A year went by and coworkers would come tell me that they believed that I couldn't talk when I was hired. I was so quiet. And their talk of pussy and fucking and drinking wasn't anything that I could understand.

They would try to get me to go to the bar, to the strip club. One man wanted me to screw his ex-wife. One wanted me to go along with him and his wife to a swinger's bar. At a New Year's Eve party I got so drunk that I woke in the back of my Durango and just got the door opened before I vomited relentlessly. My head ached and throbbed. I walked back inside the house and saw naked humanity all around me and my head felt a pain that quickly became so severe, so perfect that I saw a light and fell and dozed on a pillow that some gray-haired swinger had vomited on.

People began seeking me out back in the inventory room. They ranged in character, but all were characters like those in a Dickens' book.

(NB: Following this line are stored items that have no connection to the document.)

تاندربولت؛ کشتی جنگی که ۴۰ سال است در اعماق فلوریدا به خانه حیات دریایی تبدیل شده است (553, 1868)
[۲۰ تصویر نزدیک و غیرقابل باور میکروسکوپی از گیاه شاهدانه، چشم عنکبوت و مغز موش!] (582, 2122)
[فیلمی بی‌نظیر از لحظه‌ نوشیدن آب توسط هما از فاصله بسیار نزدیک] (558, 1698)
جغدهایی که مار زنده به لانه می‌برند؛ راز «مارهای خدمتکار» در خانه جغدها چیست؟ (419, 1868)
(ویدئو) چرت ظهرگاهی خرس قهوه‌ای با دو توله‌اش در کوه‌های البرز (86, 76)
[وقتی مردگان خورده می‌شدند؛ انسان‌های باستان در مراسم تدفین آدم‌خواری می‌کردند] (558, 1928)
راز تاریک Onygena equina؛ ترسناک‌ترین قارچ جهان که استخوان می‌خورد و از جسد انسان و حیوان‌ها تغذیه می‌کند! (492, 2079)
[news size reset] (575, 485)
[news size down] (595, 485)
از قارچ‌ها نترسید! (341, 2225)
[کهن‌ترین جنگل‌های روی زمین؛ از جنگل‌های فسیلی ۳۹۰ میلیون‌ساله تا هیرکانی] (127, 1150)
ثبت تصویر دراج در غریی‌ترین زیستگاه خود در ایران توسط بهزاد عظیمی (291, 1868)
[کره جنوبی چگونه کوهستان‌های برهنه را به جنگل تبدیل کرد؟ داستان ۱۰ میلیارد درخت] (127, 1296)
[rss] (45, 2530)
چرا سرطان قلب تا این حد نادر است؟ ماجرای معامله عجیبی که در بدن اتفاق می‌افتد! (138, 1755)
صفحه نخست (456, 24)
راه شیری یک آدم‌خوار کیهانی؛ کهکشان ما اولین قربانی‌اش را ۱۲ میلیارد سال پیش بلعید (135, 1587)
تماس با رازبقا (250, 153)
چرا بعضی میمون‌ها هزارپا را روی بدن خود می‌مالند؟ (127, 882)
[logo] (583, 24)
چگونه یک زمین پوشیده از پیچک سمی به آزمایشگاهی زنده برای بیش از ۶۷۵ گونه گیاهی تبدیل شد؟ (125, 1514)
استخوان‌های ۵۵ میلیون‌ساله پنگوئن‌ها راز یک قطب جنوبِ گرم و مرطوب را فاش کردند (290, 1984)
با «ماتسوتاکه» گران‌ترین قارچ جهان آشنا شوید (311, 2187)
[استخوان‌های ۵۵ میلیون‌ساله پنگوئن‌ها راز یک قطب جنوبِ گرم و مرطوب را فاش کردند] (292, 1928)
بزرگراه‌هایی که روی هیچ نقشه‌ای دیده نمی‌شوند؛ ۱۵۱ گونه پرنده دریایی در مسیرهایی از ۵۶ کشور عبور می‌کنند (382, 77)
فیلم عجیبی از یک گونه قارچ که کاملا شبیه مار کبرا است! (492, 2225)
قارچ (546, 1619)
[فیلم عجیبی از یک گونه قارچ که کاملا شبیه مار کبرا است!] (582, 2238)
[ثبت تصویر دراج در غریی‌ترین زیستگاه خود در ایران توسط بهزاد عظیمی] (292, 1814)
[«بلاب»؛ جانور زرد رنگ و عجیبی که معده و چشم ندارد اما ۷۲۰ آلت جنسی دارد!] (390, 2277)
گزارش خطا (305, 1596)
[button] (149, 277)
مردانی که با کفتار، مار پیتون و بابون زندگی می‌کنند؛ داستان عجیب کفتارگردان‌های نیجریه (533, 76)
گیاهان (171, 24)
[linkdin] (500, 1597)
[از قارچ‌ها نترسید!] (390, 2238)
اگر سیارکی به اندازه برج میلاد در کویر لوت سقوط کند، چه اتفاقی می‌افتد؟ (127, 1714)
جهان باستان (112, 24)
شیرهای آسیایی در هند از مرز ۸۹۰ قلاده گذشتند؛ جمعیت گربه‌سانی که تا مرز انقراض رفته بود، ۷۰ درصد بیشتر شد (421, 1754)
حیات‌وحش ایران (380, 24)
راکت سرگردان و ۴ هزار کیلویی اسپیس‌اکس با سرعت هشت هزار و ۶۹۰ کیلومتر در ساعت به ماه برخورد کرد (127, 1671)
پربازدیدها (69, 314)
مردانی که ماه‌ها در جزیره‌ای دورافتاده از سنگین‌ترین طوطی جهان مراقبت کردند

One was my boss, lanky like Ichabod Crane, who talked to me about books and music. A metallurgist and probably one of the most intelligent individuals that I've known. One day he just disappeared after the company built him a new lab and office. A week before he had shown me pictures of a woman he'd met in Thailand and encouraged me to fly there with him.

Many of my coworkers bought their brides from Vietnam. The Vietnamese men sat in their circles at lunch drinking their grass jelly. One confessed to having a homosexual affair which he blamed on Budweiser. We had a nice assortment of Vietnamese workers and they had family wanting to come over to the states so they worked the older guys who had a hard time getting women. "American women aren't worth a damn, P___," the old boys would tell me after they received their new wife. I would notice they replaced their daily Fritos and bologna sandwiches with containers of rice and pho.